Assignment
From the data below, return all lines holding the string "Show".

[Data records]
= Beginning of Section =
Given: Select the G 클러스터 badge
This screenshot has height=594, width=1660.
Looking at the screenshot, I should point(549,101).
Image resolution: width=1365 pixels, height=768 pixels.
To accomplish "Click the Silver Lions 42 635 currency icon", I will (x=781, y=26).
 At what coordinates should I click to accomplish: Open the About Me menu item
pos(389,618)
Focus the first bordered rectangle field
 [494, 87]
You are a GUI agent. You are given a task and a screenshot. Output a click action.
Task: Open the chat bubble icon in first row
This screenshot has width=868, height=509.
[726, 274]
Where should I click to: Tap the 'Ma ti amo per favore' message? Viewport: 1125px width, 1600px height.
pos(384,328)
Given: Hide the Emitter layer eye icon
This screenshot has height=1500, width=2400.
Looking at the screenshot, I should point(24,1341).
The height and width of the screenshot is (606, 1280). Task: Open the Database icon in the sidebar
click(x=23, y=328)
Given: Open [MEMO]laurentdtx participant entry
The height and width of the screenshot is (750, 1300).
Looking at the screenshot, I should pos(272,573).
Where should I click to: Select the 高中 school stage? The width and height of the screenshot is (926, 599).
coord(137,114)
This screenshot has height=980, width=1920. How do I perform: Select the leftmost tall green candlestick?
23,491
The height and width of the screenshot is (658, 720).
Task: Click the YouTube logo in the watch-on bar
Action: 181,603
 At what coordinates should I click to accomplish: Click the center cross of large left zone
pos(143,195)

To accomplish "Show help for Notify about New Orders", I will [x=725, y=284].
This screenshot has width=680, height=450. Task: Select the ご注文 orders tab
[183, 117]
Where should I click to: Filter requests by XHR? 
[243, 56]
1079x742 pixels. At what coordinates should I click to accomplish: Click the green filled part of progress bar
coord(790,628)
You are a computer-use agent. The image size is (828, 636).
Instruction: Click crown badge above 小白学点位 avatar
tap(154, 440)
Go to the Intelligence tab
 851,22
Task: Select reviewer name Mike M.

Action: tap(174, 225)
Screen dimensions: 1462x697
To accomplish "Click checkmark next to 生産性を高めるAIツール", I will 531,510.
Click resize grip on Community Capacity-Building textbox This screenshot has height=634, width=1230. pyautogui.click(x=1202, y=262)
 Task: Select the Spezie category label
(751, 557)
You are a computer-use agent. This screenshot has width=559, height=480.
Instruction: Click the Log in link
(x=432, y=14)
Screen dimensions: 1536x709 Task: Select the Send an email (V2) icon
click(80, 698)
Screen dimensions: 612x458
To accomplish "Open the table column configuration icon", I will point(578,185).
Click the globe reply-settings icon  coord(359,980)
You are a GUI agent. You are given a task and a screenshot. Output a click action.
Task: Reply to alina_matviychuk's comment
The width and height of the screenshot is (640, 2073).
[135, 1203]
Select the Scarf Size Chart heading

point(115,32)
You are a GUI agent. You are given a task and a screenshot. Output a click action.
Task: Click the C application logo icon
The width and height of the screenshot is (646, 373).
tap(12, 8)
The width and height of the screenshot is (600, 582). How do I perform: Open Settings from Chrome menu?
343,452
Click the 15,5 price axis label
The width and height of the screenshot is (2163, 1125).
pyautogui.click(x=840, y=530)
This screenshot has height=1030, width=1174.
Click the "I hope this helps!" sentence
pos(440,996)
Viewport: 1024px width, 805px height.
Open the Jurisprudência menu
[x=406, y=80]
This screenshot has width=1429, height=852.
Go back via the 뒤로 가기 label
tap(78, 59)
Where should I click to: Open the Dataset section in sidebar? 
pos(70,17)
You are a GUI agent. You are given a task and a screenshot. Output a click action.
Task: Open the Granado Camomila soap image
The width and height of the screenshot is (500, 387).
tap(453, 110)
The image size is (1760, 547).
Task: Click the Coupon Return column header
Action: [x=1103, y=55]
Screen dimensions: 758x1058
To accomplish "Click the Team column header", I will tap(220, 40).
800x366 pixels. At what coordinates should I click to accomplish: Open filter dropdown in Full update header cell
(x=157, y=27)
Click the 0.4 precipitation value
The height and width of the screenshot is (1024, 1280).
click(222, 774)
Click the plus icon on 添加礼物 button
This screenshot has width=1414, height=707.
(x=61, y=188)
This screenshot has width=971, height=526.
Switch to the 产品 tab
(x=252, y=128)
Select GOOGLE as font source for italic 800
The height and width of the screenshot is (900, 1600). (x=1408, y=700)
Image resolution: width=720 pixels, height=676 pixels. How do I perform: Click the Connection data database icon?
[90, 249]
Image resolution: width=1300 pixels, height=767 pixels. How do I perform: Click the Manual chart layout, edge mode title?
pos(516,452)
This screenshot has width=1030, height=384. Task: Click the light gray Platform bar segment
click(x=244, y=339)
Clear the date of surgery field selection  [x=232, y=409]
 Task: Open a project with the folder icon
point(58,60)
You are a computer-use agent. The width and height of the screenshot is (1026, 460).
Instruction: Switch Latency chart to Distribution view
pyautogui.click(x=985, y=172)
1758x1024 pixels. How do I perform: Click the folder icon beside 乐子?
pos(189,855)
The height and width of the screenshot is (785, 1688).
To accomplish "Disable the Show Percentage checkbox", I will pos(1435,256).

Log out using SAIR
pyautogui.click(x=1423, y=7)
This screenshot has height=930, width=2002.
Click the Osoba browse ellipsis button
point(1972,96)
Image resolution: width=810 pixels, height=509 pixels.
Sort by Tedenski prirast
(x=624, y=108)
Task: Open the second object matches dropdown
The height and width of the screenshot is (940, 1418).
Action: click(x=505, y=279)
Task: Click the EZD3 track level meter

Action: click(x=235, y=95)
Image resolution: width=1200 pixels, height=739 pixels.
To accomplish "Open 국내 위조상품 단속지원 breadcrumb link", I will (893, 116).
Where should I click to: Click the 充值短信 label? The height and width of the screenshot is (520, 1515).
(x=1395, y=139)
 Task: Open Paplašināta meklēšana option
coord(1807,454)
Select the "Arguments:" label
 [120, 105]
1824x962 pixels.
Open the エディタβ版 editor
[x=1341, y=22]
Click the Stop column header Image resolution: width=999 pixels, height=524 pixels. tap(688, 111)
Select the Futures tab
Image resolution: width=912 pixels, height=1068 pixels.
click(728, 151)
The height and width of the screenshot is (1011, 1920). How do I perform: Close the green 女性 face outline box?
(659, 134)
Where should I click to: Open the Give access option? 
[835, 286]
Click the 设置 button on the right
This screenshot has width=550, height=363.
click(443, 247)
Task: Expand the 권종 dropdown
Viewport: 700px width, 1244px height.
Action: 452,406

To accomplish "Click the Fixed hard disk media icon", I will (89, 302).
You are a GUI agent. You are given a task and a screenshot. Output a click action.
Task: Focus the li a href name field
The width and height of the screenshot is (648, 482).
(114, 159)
= End of Section =
Reply to the exercise
To accomplish "Show help for Notify about New Orders", I will [x=725, y=284].
To accomplish "Disable the Show Percentage checkbox", I will pos(1435,256).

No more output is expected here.